I’m back, my sister’s now a Mrs. and the salmon was delicious.

I found and wanted to share a couple of interesting bits from June 28’s The Vancouver Sun that I read on my flight north.

One was a graph originally made by the chief economist for BMO Capital Markets, a huge bank in Canada. The hypothesis behind the graph: Is the Canadian housing market just two years behind its U.S. counterpart? Here’s that graph, if you want to see it.
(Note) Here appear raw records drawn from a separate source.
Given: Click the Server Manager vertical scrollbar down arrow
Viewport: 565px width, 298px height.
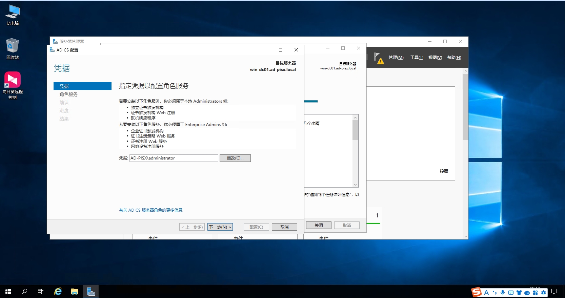Looking at the screenshot, I should 465,237.
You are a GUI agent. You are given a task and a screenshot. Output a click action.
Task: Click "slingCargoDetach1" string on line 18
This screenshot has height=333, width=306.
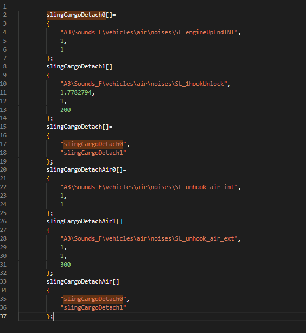pyautogui.click(x=93, y=153)
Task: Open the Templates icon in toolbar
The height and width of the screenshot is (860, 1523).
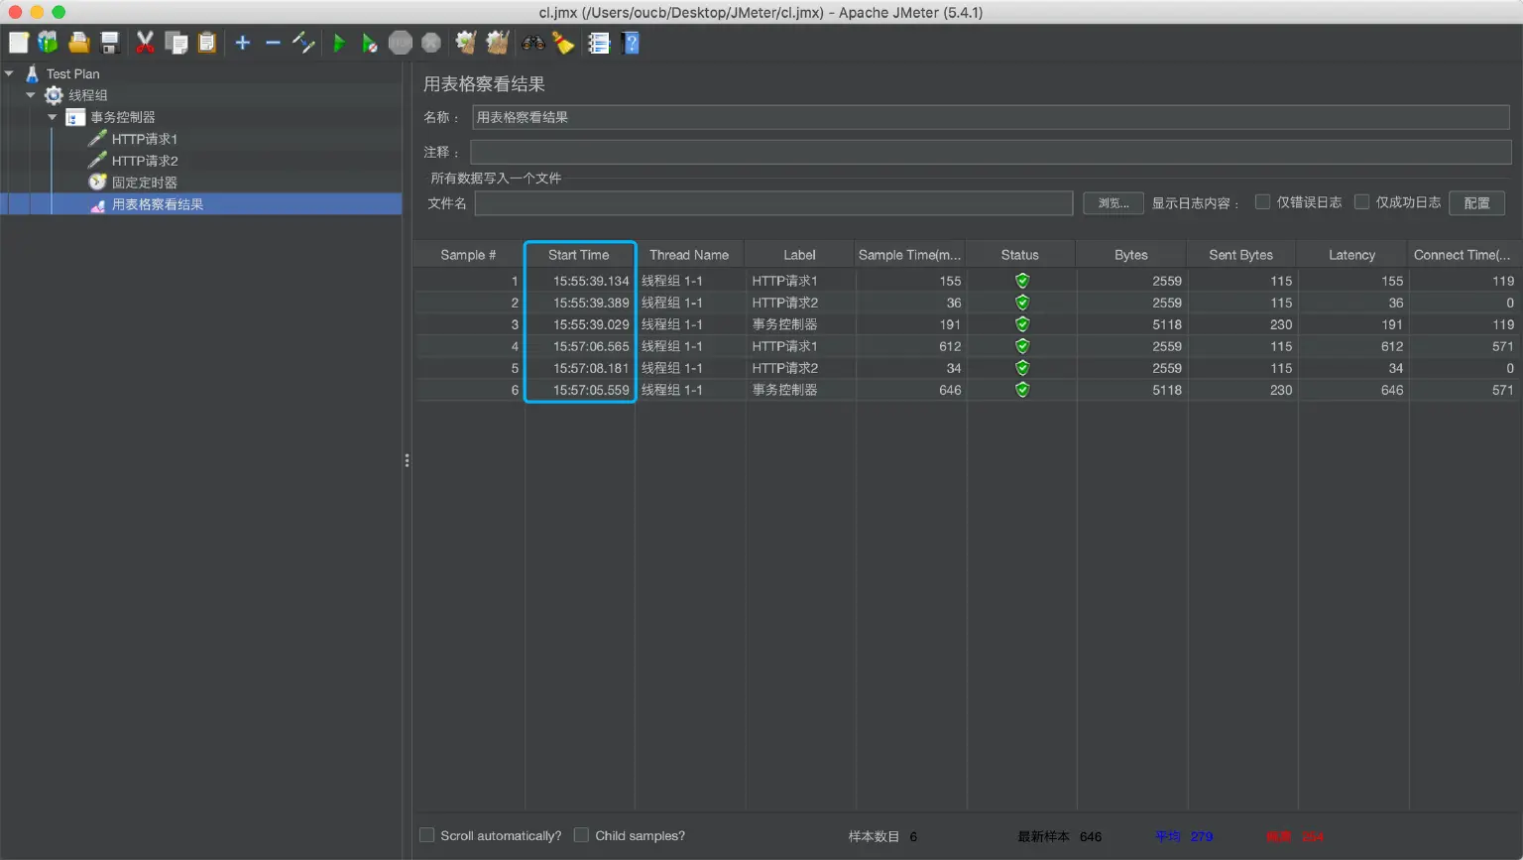Action: coord(48,43)
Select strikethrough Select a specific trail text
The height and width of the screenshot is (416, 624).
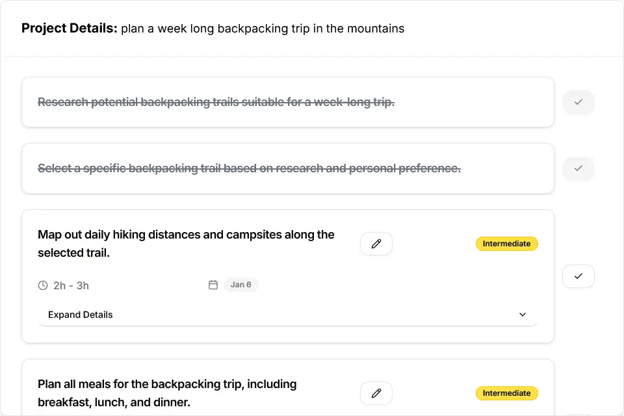(249, 168)
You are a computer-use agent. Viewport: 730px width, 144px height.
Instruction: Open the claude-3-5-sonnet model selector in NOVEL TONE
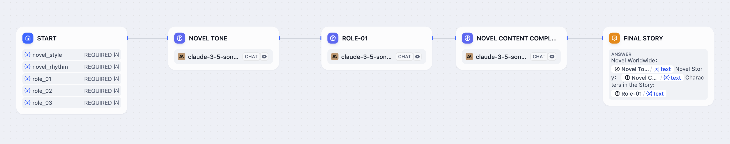point(213,57)
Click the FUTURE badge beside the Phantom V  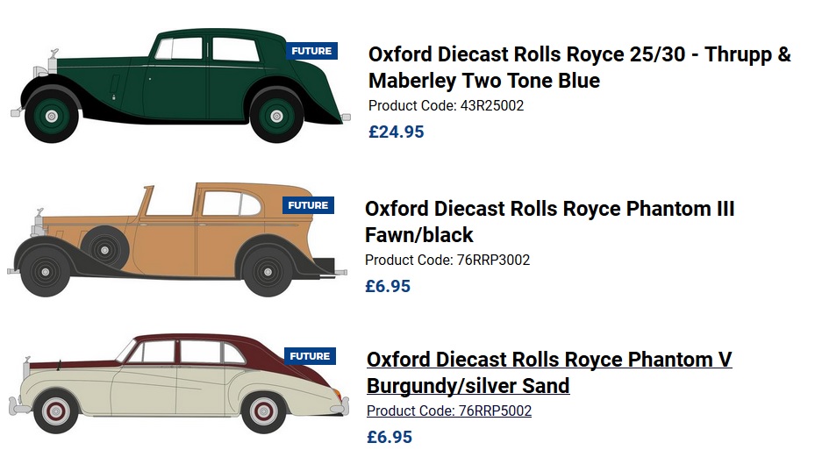point(309,356)
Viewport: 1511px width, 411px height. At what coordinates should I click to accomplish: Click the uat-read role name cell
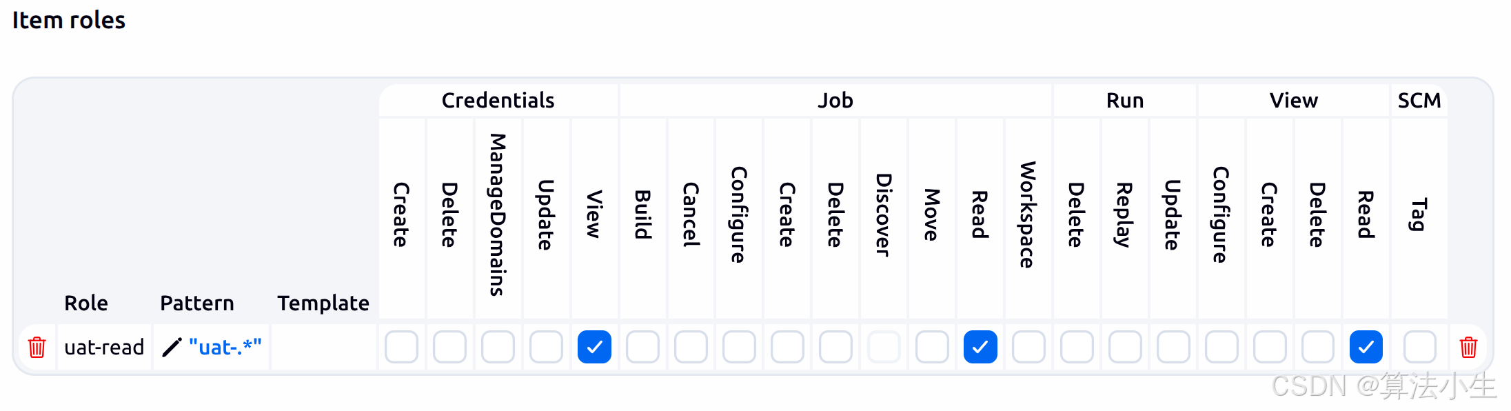(104, 347)
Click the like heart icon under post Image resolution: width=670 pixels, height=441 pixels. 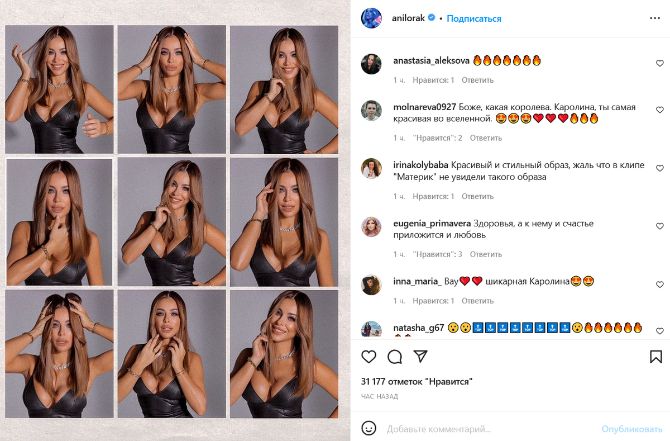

The pattern is quite striking, and the slowdown in home sales hints that Canada could be on a similar downward trajectory as the United States, according to the economist who compiled the chart.

I turned the page of the paper and read an interesting story about the housing market in my hometown, Victoria, B.C.

Headline: “Victoria real estate market gets ‘back to normal’ as industry sees signs housing boom is over.”

A whole lot of the quotes sounded similar to the ones I heard from people two years ago when San Diego’s market was beginning to teeter.

“We are definitely seeing a shift in the marketplace, although it’s certainly not a time for panic,” said Victoria Real Estate Board president Tony Joe. “For people hoping home values will be plummeting any time in the future, I don’t think that’s going to be happening any time soon.” …

“We’re also looking over the last five or six years and what we’re finding is things are just coming back to normal,” he said.

Here’s a snippet from the first housing market story I wrote for voiceofsandiego.org in July 2006:

John Karevoll, a housing analyst with DataQuick Information Services, said the market is returning to normal.

“I don’t think things are as grim as some say they are,” he said.

I’d like to point out, though, that whenever one person says the market is returning to “normal,” there’s likely somebody else (or many somebodies else) who think the market’s headed for slump.

From North County real estate broker Jim Klinge in that story:

“It’s anything but normal, if you ask me,” Klinge said.

And here’s what Chris Thornberg, then an economist at the UCLA Anderson Forecast, added in that 2006 story:

Thornberg attributes the “everything’s fine” response from the realty industry to the “bunker mode” mentality that comes in circumstances like these.

“People are loathe to realize losses in homes,” Thornberg said. “They don’t want to talk about it, to think about it.”

And now, of course, with prices down nearly 30 percent from the peak, we’ve had little else to talk or think about. I’ll keep checking on the Victoria and Vancouver markets and track how closely they mirror the slowdown here.